### [Activity]
Filter the entries below, keeping only lines with "link".

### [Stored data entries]

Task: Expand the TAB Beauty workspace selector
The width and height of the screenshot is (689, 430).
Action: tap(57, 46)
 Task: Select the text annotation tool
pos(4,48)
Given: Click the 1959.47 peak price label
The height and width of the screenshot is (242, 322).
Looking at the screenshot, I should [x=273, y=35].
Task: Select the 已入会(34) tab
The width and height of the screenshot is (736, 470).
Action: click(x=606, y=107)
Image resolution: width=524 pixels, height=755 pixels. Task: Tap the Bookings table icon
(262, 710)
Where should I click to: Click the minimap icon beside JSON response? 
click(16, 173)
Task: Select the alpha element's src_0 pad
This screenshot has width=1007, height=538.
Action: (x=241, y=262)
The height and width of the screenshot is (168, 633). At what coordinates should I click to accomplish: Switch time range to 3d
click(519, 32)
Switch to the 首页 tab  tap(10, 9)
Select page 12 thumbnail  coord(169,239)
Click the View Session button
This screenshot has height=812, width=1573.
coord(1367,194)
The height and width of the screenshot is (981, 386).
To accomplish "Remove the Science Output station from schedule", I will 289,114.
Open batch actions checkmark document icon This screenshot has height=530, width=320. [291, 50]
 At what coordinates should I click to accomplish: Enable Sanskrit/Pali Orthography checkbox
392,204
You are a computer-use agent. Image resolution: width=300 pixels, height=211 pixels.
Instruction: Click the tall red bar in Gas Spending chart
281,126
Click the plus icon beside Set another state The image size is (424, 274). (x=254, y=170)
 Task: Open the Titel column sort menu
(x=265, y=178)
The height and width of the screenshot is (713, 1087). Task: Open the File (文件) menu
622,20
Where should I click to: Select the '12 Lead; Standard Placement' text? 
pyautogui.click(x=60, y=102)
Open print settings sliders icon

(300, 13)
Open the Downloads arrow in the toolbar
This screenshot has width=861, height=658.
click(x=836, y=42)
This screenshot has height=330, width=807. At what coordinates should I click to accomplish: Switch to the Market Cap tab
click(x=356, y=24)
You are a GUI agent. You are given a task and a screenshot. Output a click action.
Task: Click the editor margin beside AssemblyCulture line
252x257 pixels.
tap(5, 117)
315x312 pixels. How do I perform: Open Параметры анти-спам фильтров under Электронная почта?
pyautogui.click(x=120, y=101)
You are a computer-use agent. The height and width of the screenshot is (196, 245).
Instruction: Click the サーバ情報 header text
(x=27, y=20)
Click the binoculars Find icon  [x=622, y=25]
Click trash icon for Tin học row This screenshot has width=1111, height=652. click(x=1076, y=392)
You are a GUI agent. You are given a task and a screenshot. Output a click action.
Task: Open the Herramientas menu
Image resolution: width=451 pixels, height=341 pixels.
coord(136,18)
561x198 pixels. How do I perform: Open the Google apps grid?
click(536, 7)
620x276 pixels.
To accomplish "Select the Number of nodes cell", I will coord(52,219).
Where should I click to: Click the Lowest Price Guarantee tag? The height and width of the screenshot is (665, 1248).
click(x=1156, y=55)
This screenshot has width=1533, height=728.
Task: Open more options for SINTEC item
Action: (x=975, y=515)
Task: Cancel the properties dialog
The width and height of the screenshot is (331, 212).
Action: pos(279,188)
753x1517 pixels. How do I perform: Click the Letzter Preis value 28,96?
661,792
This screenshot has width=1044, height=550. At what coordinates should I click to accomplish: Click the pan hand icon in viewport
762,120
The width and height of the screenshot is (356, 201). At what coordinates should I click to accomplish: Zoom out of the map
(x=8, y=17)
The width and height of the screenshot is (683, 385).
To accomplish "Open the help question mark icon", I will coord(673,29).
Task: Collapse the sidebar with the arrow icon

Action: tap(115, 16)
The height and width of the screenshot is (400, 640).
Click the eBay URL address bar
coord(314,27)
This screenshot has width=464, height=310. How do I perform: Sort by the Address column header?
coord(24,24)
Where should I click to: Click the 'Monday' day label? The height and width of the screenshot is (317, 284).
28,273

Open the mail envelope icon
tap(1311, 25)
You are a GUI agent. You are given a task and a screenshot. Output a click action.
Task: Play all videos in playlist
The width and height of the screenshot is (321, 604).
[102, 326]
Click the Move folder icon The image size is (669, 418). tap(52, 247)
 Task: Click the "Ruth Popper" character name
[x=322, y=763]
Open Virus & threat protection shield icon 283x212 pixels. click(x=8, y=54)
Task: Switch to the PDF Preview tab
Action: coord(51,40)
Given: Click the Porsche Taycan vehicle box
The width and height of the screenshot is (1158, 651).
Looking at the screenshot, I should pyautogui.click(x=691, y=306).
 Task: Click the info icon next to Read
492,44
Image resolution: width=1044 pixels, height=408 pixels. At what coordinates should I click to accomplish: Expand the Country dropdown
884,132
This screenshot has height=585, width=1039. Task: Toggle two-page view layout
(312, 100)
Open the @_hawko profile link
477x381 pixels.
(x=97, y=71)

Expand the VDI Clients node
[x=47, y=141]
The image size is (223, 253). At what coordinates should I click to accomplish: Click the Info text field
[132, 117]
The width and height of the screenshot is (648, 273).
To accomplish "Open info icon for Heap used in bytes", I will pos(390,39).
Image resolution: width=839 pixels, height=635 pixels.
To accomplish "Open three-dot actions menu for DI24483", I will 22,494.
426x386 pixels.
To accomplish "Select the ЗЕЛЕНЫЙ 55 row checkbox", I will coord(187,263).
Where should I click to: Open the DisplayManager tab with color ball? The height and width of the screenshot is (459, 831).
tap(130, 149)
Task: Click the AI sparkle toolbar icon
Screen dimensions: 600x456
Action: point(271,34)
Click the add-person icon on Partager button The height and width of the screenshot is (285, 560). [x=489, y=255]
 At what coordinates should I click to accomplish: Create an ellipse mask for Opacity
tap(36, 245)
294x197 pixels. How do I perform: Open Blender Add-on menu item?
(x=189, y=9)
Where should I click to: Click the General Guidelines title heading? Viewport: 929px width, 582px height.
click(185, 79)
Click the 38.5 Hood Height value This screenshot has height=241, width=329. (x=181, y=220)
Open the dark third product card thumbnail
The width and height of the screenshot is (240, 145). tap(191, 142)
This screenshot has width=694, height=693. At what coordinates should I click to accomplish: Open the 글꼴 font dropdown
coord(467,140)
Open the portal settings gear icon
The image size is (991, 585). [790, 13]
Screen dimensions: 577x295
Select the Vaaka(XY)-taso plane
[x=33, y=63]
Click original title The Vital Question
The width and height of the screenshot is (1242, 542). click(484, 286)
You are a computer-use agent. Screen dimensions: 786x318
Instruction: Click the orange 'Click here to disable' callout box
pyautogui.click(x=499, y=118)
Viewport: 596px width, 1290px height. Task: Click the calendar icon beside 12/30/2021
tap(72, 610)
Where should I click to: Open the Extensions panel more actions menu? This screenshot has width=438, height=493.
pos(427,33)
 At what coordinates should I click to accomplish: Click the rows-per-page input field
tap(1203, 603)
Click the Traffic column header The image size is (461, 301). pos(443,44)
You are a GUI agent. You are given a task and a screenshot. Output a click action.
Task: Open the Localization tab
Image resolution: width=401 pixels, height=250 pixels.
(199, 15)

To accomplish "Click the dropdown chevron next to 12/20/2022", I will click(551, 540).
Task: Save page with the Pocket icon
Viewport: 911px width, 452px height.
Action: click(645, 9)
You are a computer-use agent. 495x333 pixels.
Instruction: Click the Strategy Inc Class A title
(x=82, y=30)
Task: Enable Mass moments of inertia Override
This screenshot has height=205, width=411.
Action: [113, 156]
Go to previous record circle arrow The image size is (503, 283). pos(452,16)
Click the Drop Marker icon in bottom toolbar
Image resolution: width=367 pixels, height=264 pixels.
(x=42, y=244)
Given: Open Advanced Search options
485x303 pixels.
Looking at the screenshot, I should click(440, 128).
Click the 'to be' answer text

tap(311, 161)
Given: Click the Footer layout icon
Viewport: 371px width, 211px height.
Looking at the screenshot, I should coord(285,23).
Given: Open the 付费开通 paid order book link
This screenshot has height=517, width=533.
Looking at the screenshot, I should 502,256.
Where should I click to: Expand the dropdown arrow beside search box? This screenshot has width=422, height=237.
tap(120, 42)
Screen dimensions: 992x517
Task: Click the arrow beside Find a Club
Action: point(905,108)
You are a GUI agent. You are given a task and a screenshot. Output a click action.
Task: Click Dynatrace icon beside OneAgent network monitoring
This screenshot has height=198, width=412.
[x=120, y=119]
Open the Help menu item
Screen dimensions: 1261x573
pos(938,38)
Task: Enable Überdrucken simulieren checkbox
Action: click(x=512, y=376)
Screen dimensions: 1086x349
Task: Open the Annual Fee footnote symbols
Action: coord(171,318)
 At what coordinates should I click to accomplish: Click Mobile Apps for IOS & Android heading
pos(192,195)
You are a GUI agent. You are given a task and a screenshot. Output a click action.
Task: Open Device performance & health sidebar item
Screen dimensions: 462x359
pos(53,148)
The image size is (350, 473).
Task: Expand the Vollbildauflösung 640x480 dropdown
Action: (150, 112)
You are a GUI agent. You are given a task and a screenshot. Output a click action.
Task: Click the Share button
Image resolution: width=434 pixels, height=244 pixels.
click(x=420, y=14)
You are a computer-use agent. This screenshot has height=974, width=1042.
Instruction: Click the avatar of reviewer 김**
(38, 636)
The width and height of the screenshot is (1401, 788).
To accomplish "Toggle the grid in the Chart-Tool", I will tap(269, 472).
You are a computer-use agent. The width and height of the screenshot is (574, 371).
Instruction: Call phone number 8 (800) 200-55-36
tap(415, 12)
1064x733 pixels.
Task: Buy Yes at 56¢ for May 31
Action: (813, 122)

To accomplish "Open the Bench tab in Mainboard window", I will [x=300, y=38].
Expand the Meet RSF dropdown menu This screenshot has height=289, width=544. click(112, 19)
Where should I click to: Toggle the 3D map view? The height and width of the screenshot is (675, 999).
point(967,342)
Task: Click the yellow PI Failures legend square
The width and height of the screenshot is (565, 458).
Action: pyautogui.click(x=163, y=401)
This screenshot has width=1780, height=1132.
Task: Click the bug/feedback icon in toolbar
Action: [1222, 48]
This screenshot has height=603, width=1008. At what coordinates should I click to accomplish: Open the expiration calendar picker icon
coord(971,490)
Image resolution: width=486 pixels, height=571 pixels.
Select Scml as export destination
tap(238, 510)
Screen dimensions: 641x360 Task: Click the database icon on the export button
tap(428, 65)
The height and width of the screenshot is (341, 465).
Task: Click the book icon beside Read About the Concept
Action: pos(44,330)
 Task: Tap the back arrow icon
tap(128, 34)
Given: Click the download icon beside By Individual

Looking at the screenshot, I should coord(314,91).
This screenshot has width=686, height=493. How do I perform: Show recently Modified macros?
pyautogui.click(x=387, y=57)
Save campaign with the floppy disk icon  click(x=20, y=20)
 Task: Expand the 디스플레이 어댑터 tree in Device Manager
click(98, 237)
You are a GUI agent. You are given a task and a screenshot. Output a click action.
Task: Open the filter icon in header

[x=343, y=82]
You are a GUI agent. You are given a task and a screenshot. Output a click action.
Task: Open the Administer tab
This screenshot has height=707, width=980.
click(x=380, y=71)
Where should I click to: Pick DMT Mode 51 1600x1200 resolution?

### [Reply to the exercise]
Open the @_hawko profile link
Given: Open the 付费开通 paid order book link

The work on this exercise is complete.